Federal and State Actions Address New York’s Budget Delay
New York’s state legislature passed the revenue portion of the 2010 - 2011 budget the first week in August, the last component needed to keep the state government operational. This action was followed a week later by the House’s passage of a Medicaid and education assistance bill that extends to states an enhanced Federal Medical Assistance Percentage (FMAP) for six months beyond December 31, 2010. Passage of some level of FMAP funding was critical for New York, because the state legislature had also passed an FMAP contingency plan in the event the federal government did not complete work on FMAP by September 16, 2010.
Although health providers will see some reductions in Medicaid funding due to the reduced FMAP package, the cuts will not be as severe as originally projected. The value of the percentage increase nationally is $16 billion, with about $1.4 billion of that going to New York State for the remainder of this fiscal year and for the first six months of fiscal year 2011 – 2012. Funding for school districts will come from this $1.4 billion.
The state’s FMAP contingency plan called for $450 million in Medicaid cuts to hospitals, nursing homes, home care, physicians, other providers, and Medicaid managed care. The reductions will now total approximately $125 million, including the federal match dollars.
As we enter 2011 the enhanced FMAP percentage will be 3.2 percent for the first quarter (January 2011 through March 2011) and 1.2 percent for the second quarter (April 2011 through June 2011). States with high unemployment will receive an additional offset for this six-month period. The U.S. Department of Labor determines the threshold unemployment rate. New York should qualify.
“We’re thankful to Senators Charles Schumer and Kirsten Gillibrand for their diligence in this effort,” said Kevin Dahill, president/CEO of the Nassau-Suffolk Hospital Council, the association that represents Long Island’s hospitals. “This funding will save some hospital jobs in our local communities and keep some hospital programs and services running that were previously vulnerable to closure.”
------------------------------------
WHAT THIS EXERCISE ASKS:
A – In the article on New York's budget delay, how much in Medicaid cuts did the state's FMAP contingency plan call for?
B – Condense the paragraph of the article on New York's budget delay that begins "As we enter 2011" into a short bulleted list that keeps its main facts.
C – Extract everything in the article on New York's budget delay from "Although health providers" down to "this $1.4 billion.".
The entries that follow have no connection to the article on New York's budget delay.
------------------------------------
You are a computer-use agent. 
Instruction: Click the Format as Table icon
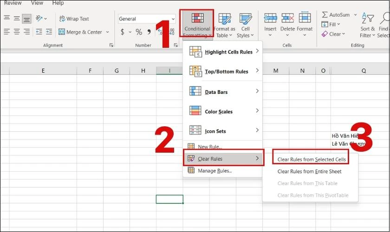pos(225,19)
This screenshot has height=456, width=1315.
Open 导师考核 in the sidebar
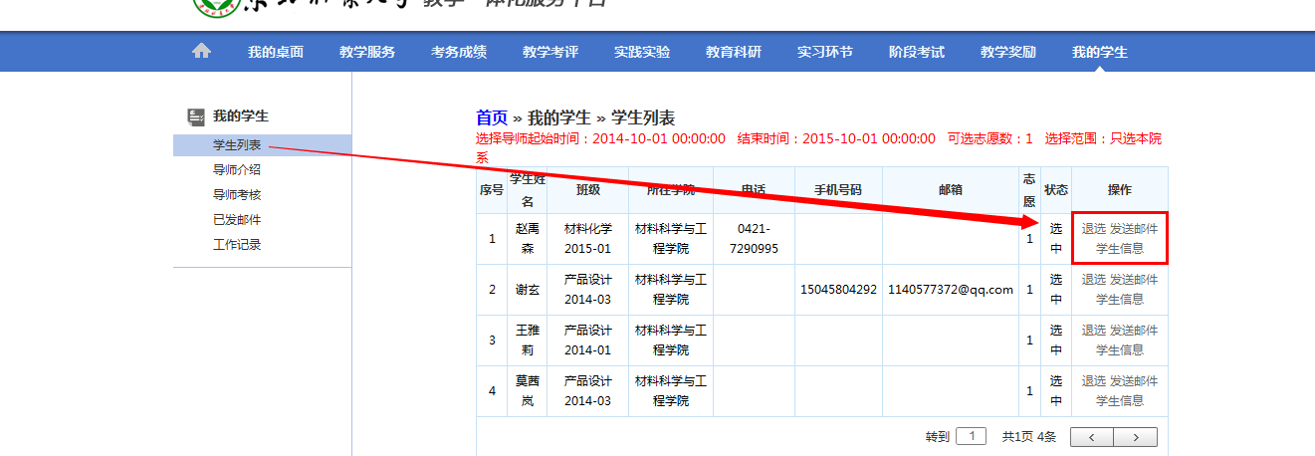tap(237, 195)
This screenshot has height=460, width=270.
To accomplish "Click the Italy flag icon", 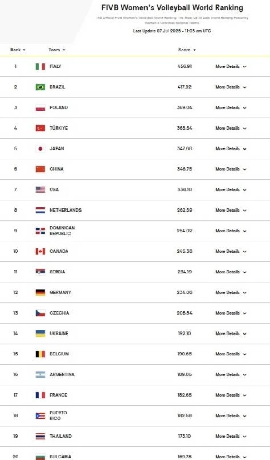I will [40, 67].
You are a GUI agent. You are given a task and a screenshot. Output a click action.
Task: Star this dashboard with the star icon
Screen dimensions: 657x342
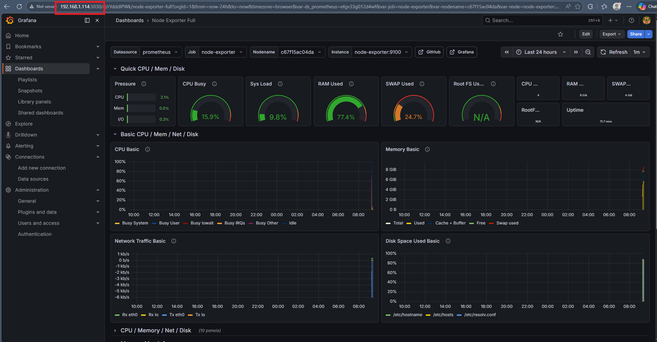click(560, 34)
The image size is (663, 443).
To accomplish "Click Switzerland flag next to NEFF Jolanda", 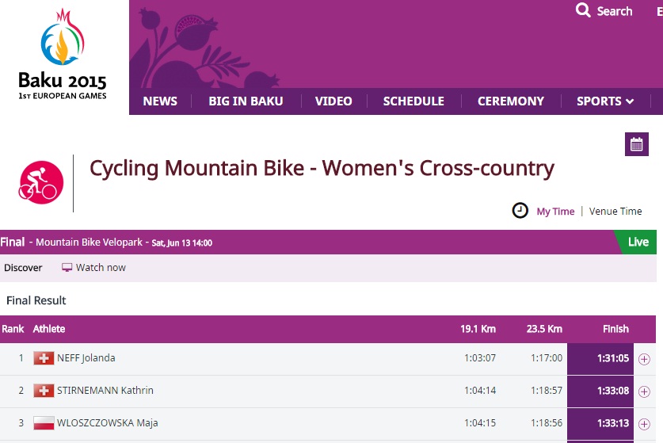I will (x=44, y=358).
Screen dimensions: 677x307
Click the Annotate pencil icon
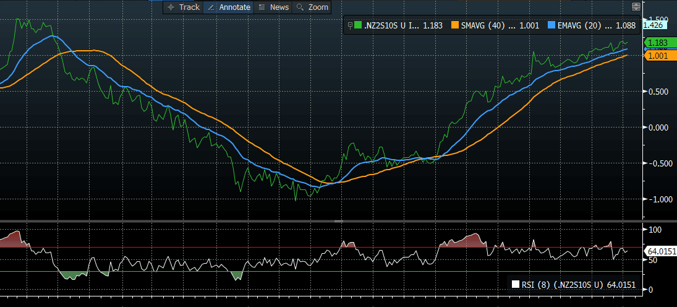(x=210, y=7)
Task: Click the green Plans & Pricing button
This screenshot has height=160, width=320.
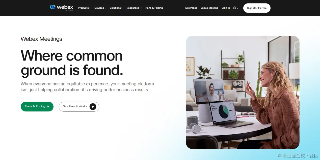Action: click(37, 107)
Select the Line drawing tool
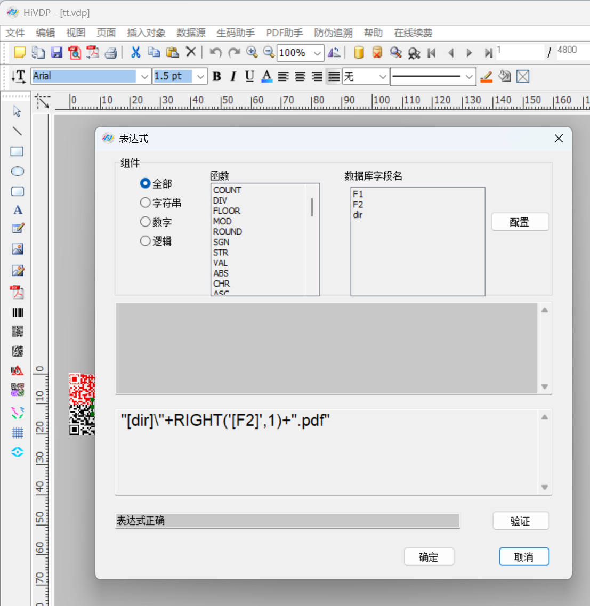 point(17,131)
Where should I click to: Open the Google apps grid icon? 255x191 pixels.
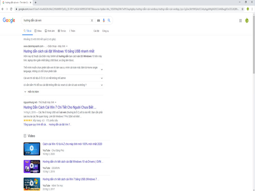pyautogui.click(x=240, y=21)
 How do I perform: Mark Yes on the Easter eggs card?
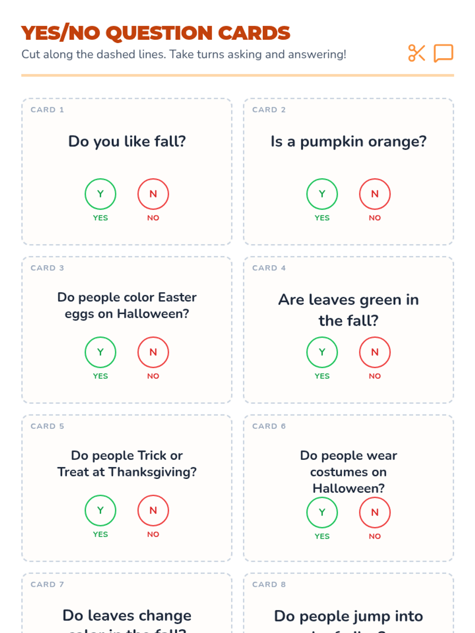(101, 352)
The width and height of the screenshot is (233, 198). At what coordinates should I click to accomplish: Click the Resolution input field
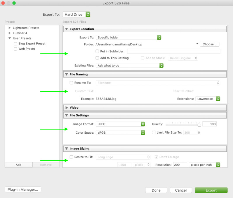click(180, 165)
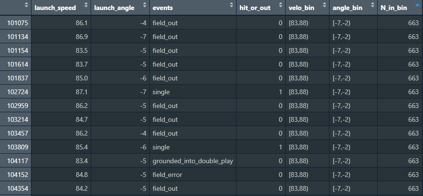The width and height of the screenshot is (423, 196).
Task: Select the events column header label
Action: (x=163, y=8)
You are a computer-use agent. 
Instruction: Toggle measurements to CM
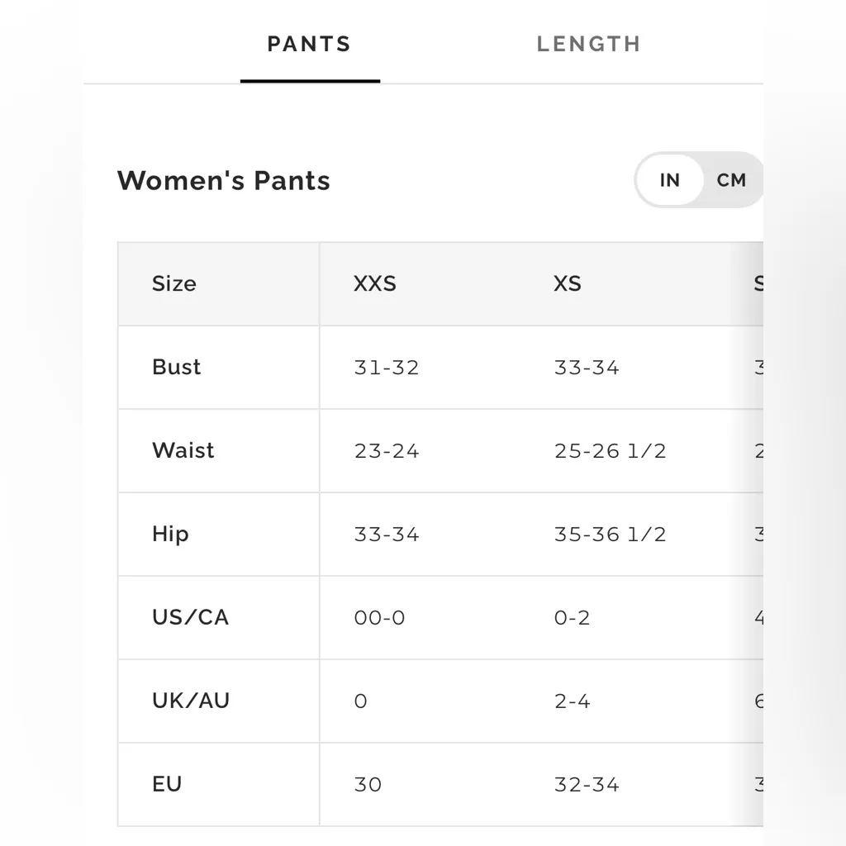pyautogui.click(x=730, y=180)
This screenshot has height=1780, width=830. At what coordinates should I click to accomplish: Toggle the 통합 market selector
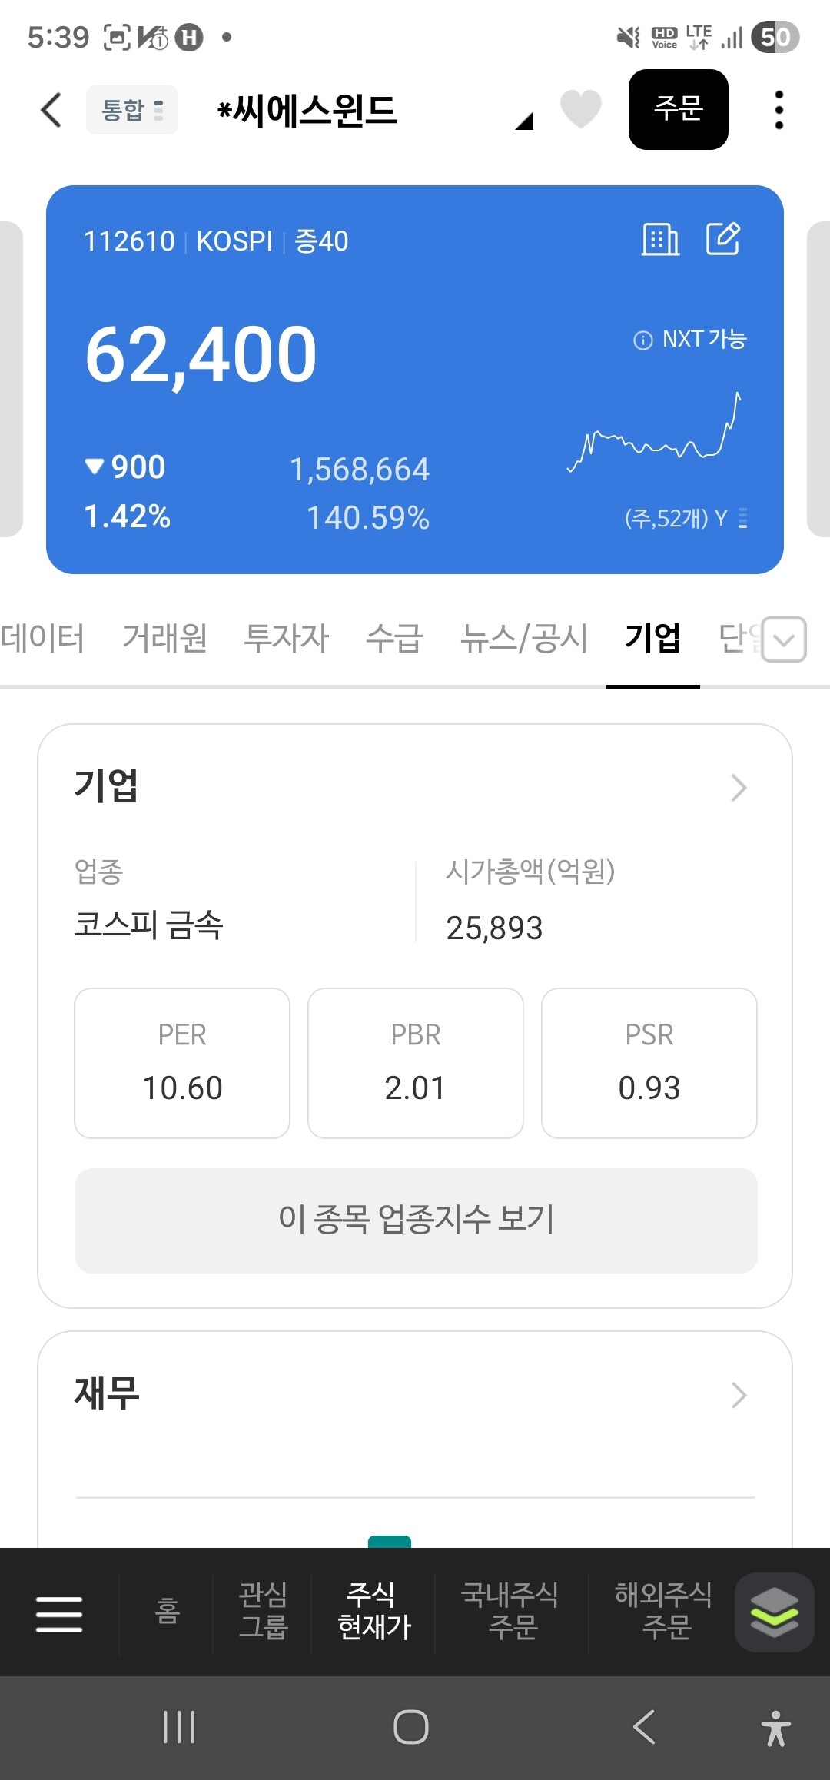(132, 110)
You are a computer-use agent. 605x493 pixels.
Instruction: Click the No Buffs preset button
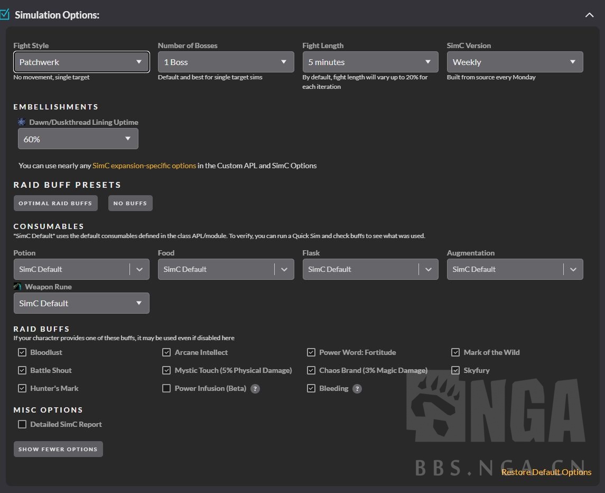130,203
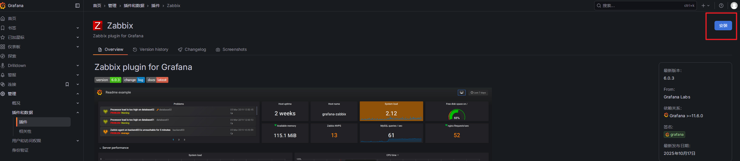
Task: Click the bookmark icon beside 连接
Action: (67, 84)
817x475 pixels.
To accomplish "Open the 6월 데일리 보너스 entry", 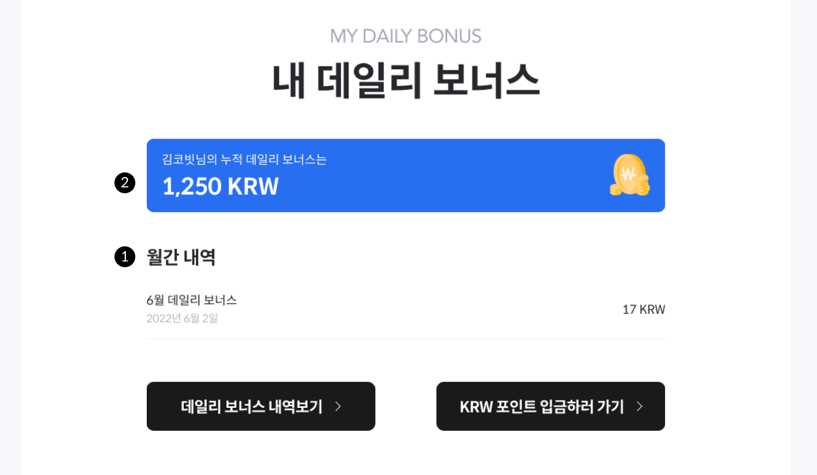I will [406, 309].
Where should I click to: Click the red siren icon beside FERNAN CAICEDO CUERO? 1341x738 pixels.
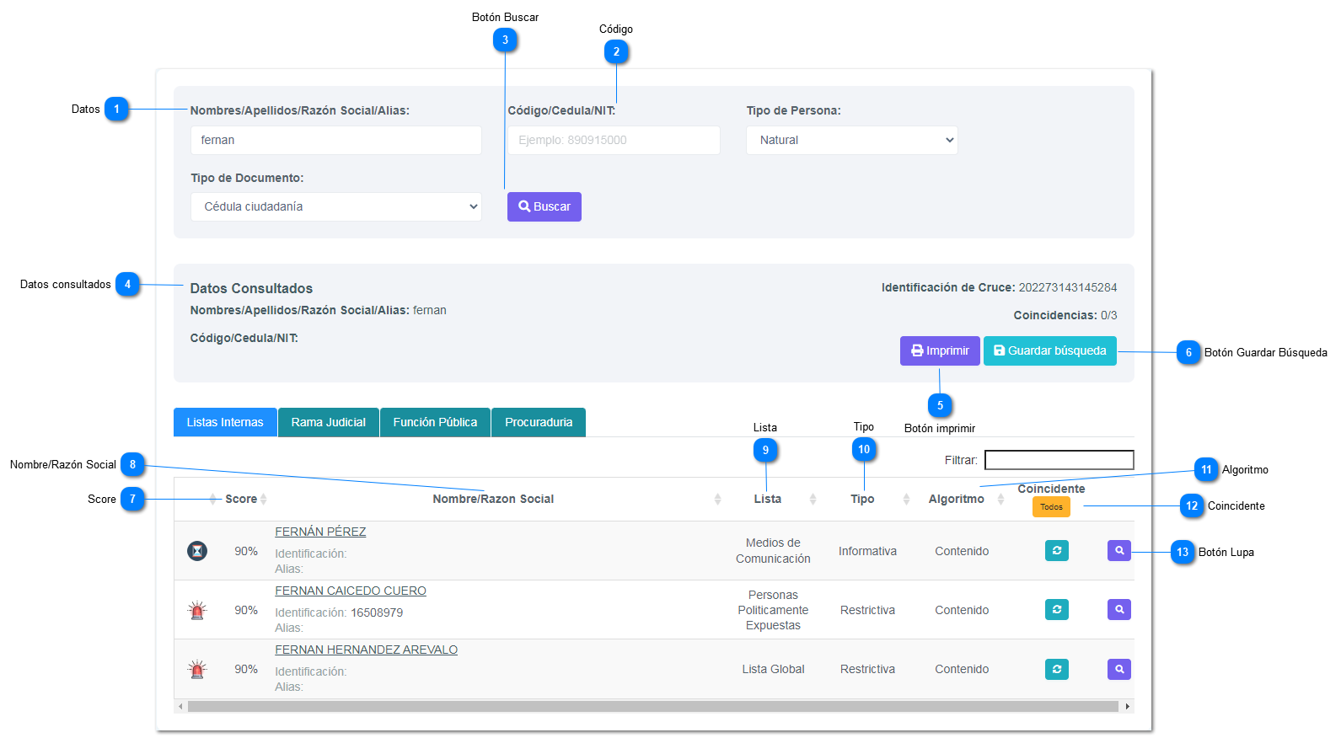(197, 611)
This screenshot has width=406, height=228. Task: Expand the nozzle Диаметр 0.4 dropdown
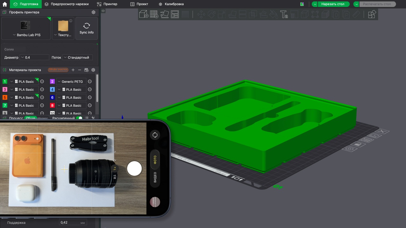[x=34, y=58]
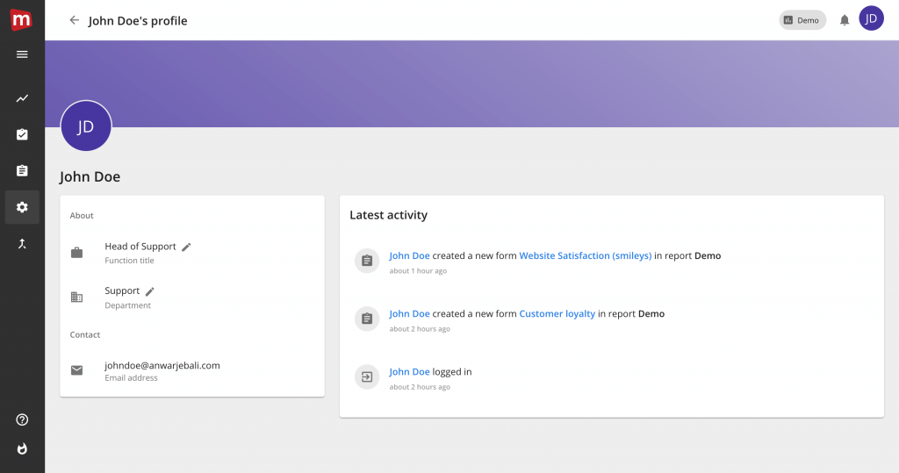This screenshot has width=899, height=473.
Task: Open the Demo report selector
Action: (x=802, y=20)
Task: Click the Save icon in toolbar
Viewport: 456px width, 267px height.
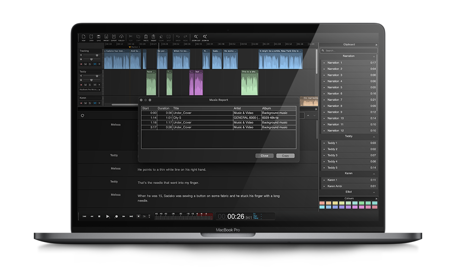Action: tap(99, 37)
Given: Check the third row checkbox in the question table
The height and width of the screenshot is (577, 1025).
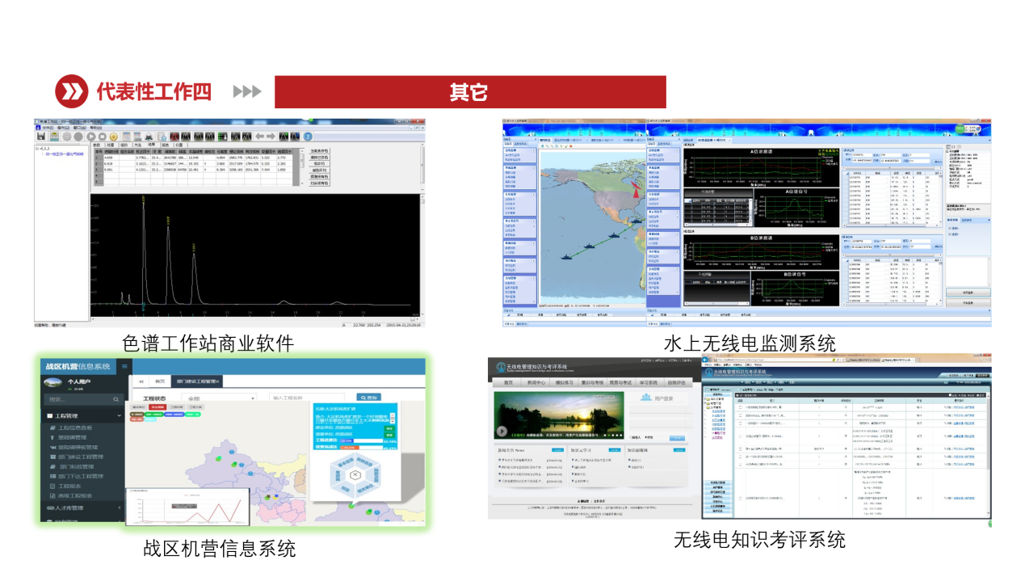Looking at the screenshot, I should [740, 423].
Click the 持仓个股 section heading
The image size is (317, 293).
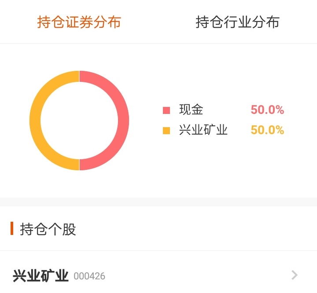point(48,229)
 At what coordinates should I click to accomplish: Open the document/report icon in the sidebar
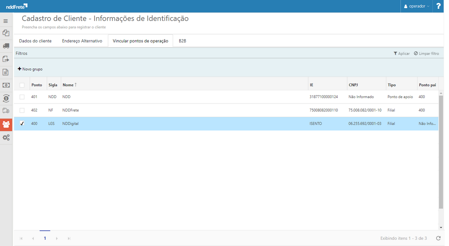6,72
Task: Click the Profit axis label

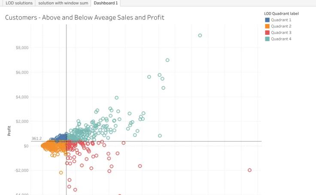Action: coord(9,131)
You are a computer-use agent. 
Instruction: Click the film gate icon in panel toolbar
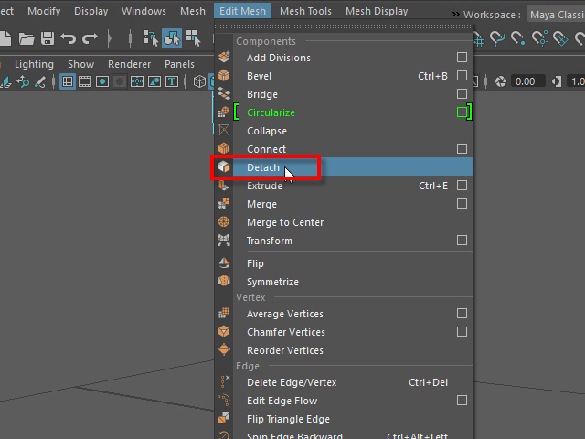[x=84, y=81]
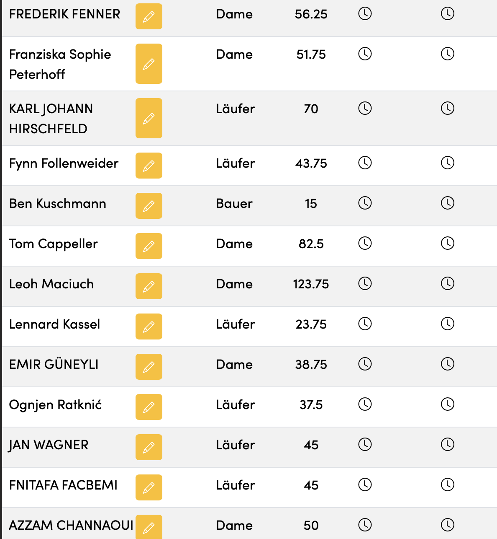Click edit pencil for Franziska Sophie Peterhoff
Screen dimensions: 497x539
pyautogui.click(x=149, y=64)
------------------------------------
TASK-BY-TASK SOLUTIONS:
A – $450 million.

B –
- Enhanced FMAP in 2011: 3.2 percent for January through March, 1.2 percent for April through June.
- States with high unemployment get an additional offset for this six-month period.
- The U.S. Department of Labor sets the threshold unemployment rate.
- New York should qualify.

C –
Although health providers will see some reductions in Medicaid funding due to the reduced FMAP package, the cuts will not be as severe as originally projected. The value of the percentage increase nationally is $16 billion, with about $1.4 billion of that going to New York State for the remainder of this fiscal year and for the first six months of fiscal year 2011 – 2012. Funding for school districts will come from this $1.4 billion.